The review of the Company’s oil and gas properties is done by determining if the historical cost of proved and unproved properties less the applicable accumulated DD&A and abandonment is less than the estimated expected undiscounted future cash flows. The expected future cash flows are estimated based on the Company’s plans to continue to produce and develop proved reserves and a risk-adjusted portion of probable reserves. Expected future cash flow from the sale of production of reserves is calculated based on estimated future prices. The Company estimates prices based upon current contracts in place, adjusted for basis differentials and market-related information, including published futures prices. The estimated future level of production is based on assumptions surrounding future prices and costs, field decline rates, market demand and supply and the economic and regulatory climates. If the carrying value exceeds the expected future cash flows, an impairment loss is recognized for the difference between the estimated fair market value (as determined by discounted future cash flows) and the carrying value of the assets. As a result of the decline in commodity prices, the Company recognized impairment expenses of approximately $17.7 million for the year ended December 31, 2016 relating to proved properties in the Marcellus Shale, $691.3 million for the year ended December 31, 2015 relating to proved properties in the Utica Shale, and $34.9 million for the year ended December 31, 2014, of which approximately $30.9 million related to the Company’s Conventional properties.  As discussed in Note 5, the Company completed the sale of its Conventional properties during the year ended December 31, 2016.

The aforementioned impairment charges represented a significant Level 3 measurement in the fair value hierarchy. The primary input used was the Company’s forecasted discount net cash flows.

The determination of oil and natural gas reserve estimates is a subjective process, and the accuracy of any reserve estimate depends on the quality of available data and the application of engineering and geological interpretation and judgment. Estimates of economically recoverable reserves and future net cash flows depend on a number of variable factors and assumptions that are difficult to predict and may vary considerably from actual results.

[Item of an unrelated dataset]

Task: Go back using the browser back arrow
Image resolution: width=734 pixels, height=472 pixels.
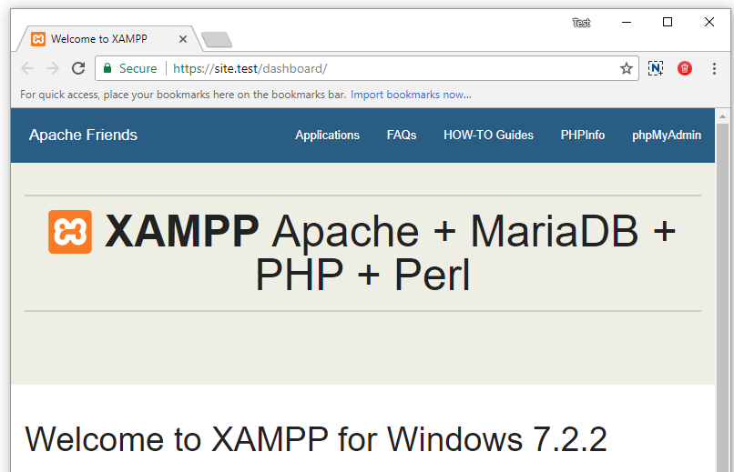Action: tap(27, 68)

Unproved oil and natural gas properties are periodically assessed for impairment by considering future drilling and exploration plans, results of exploration activities, commodity price outlooks, planned future sales and expiration of all or a portion of the properties. An impairment charge is recorded if conditions indicate the Company will not explore the acreage prior to expiration of the applicable leases. The Company recorded impairment charges of unproved oil and gas properties related to lease expirations of $29.8 million, $95.6 million, and $5.7 million for the years ended December 31, 2016, 2015, and 2014, respectively. These costs are included in exploration expense in the consolidated statements of operations.

(k) Income Taxes

The Company accounts for income taxes, as required, under the liability method. Deferred tax assets and liabilities are recognized for the future tax consequences attributable to differences between the financial statement carrying amounts of existing assets and liabilities and their respective tax bases and operating loss and tax credit carry-forwards. Deferred tax assets and liabilities are measured using enacted tax rates expected to apply to taxable income in the years in which those temporary differences are expected to be recovered or settled. The effect on deferred tax assets and liabilities of a change in tax rates is recognized in income in the period that includes the enactment date. Deferred tax assets are reduced by a valuation allowance when, in the opinion of management, it is more likely than not that some portion or all of the deferred tax assets will not be realized.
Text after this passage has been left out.